The time in your life where you decide to try for a baby can lead to a huge mix of emotions, excitement, nervousness, confusion, and uncertainty. Obtaining the right information regarding diet and health at this time can also be overwhelming. It can be even more confusing when you add diabetes on top of it all, so it’s important to ensure you seek out information from your experienced diabetes team. Here are some tips to consider before falling pregnant.
The most important recommendation prior to falling pregnant is to ensure you’ve had a full health check-up, including a visit to your diabetes team and dietitian. Your diabetes team will help ensure your blood glucose levels are as controlled as possible - which will increase your chances of falling pregnant and delivering a healthy baby with a lower risk of complications.
Pregnancy is a period of rapid growth and development for the foetus, as well as maternal physiological change. During this time, suitable nutrition, including adequate intake of micronutrients and macronutrients, is essential during pregnancy to help with the growth and development phase (Effect of Women’s Nutrition before and during Early Pregnancy in Maternal and Infant Outcomes: A Systematic Review). Likewise, undernutrition and overnutrition during pregnancy are associated with adverse outcomes, where it can result in an increased risk of diseases diagnosed in childhood and into adulthood. It’s just as important to have adequate nutrition prior to conceiving.

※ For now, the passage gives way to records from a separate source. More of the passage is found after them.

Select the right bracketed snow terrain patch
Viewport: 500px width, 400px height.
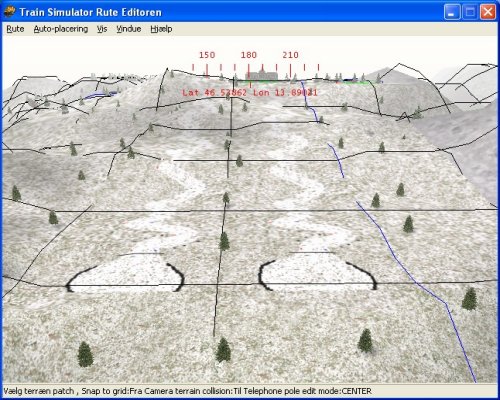[318, 271]
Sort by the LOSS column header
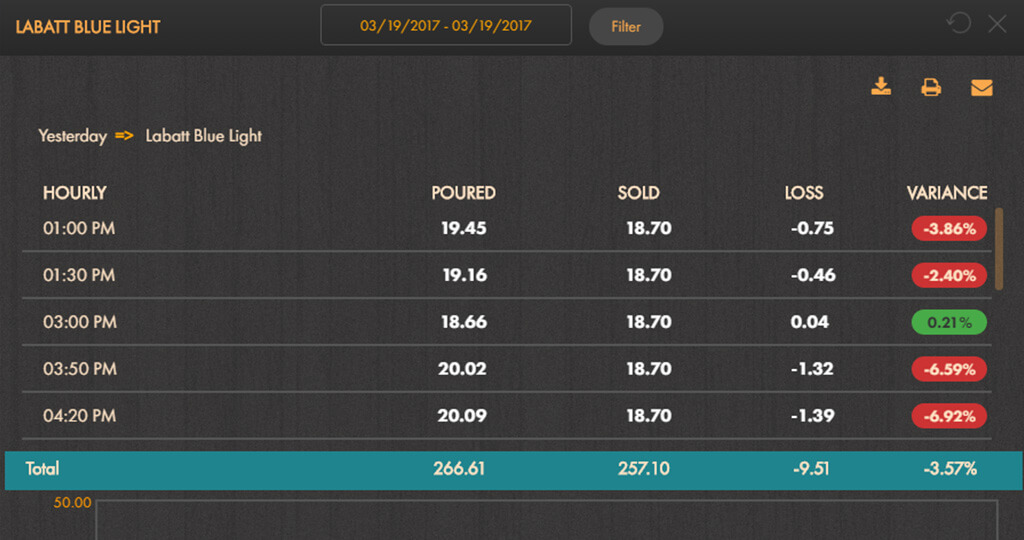 pyautogui.click(x=803, y=193)
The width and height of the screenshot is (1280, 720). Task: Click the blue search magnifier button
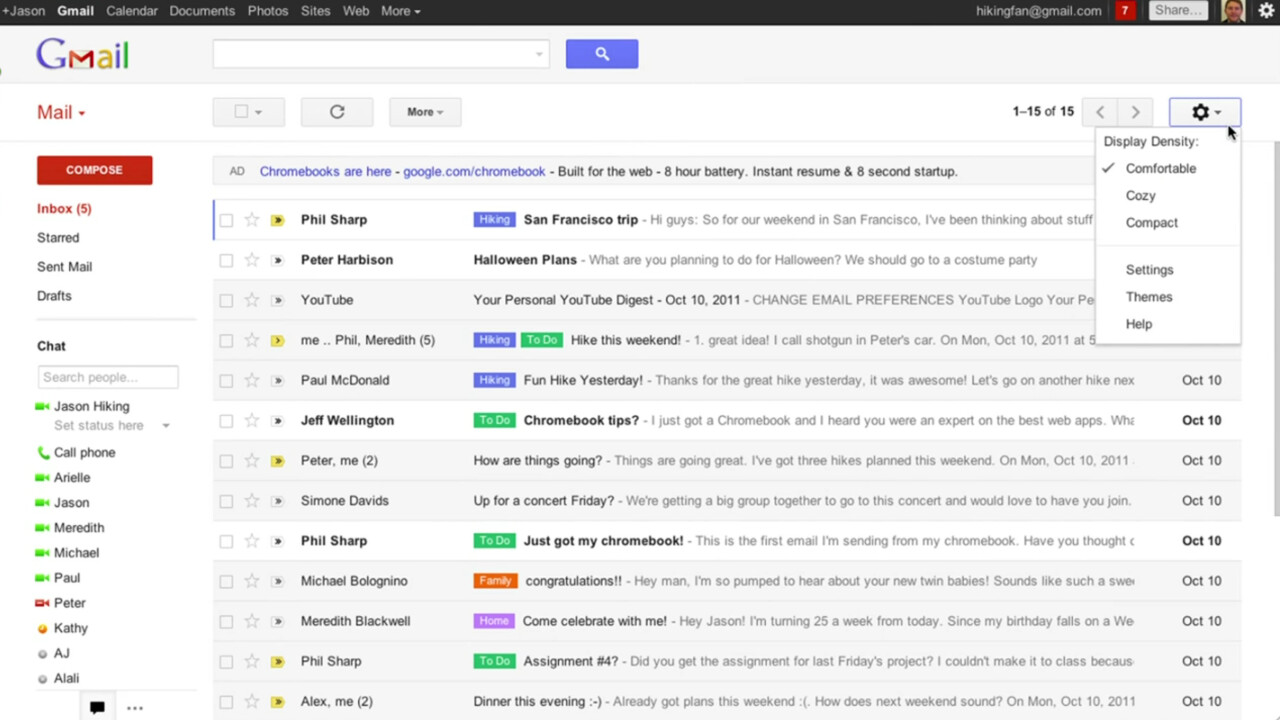601,54
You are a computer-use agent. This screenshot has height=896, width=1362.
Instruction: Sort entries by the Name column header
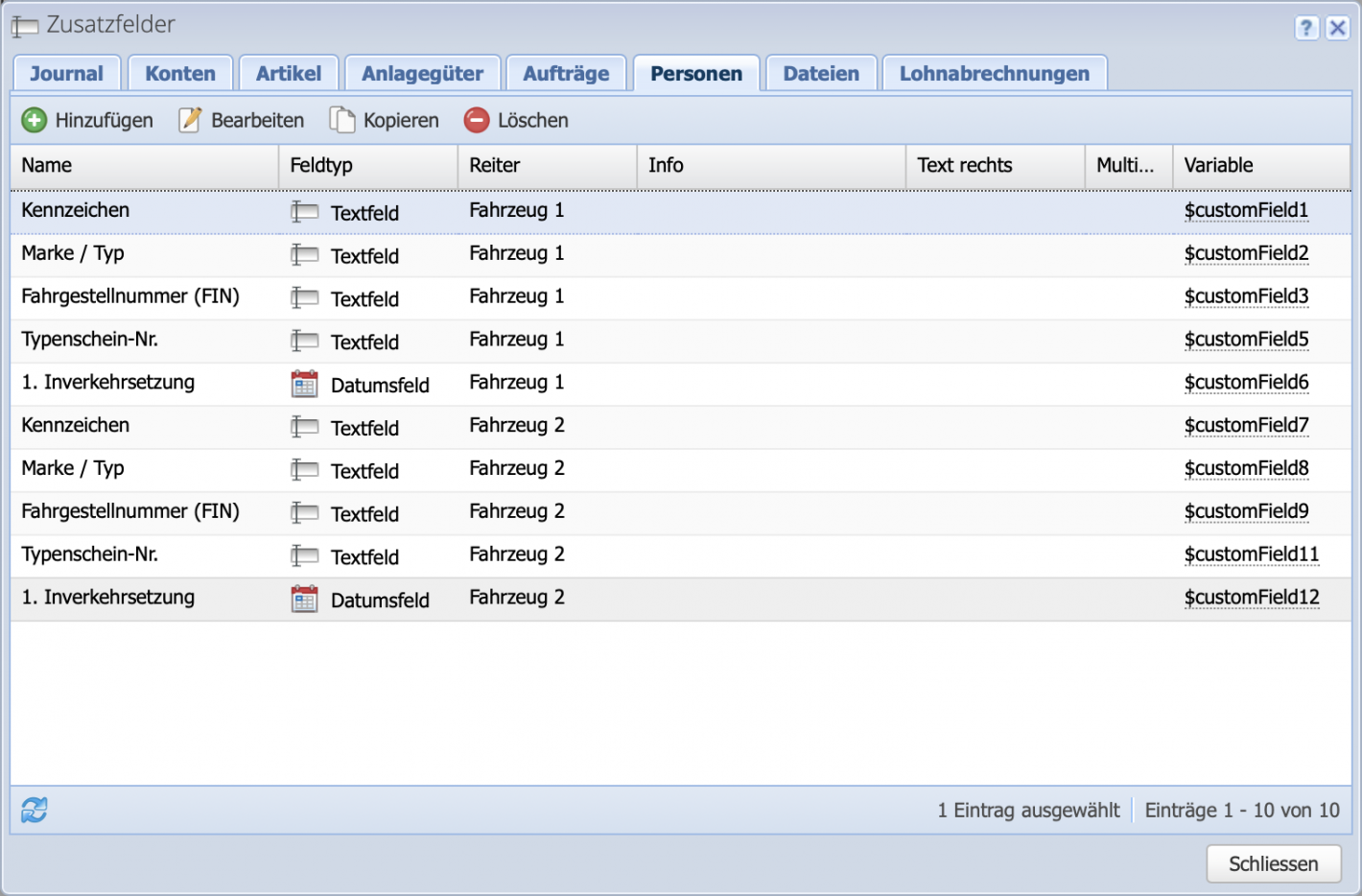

Prior to pregnancy, it’s important to choose foods that are nutrient dense but not energy dense. Choosing a wide variety of foods from each group will help you to meet your increased nutrient needs. It may be necessary for you to eat more food during pregnancy, however keep in mind that good nutrition in pregnancy is about the quality of the food that you eat, not the quantity. Nutrient-dense foods include:
During your check-up with your doctor, ask them to also check your vitamin B12, iron, and vitamin D levels before you start trying for a baby, as it’s important to correct any deficiencies. You may be required to take a pregnancy multivitamin if you are unable to get enough nutrients through your diet. Pregnancy multivitamins can provide a top up of calcium, B12, vitamin D, folate, iodine and calcium, but if you are deficient prior to pregnancy this might not be enough.
If you drink alcohol it’s also important to reduce this below risky levels well before conception. Less than 1 standard drink a day and 2 alcohol-free days a week is recommended by most government health authorities for adults. While there is no recognised safe level of alcohol consumption during pregnancy, alcohol can cause malformations to embryos as it impacts foetal growth and development across all stages of pregnancy (Alcohol Use and Pregnancy Consensus Clinical Guidelines). Abstaining from alcohol during pregnancy can help to eliminate the risk of alcohol-related birth defects and development disabilities, for example Fetal Alcohol Sprectrum Disorders. So, once you begin trying for a baby it’s recommended that you abstain from alcohol entirely.
It’s also important to be as close to a healthy weight as possible prior to conception. Have a chat to your doctor or dietitian about a healthy weight for you, as just a few kilograms can make a huge difference in the ease of falling pregnant, risk of complications in pregnancy, and the long-term health risks for both mum and bub.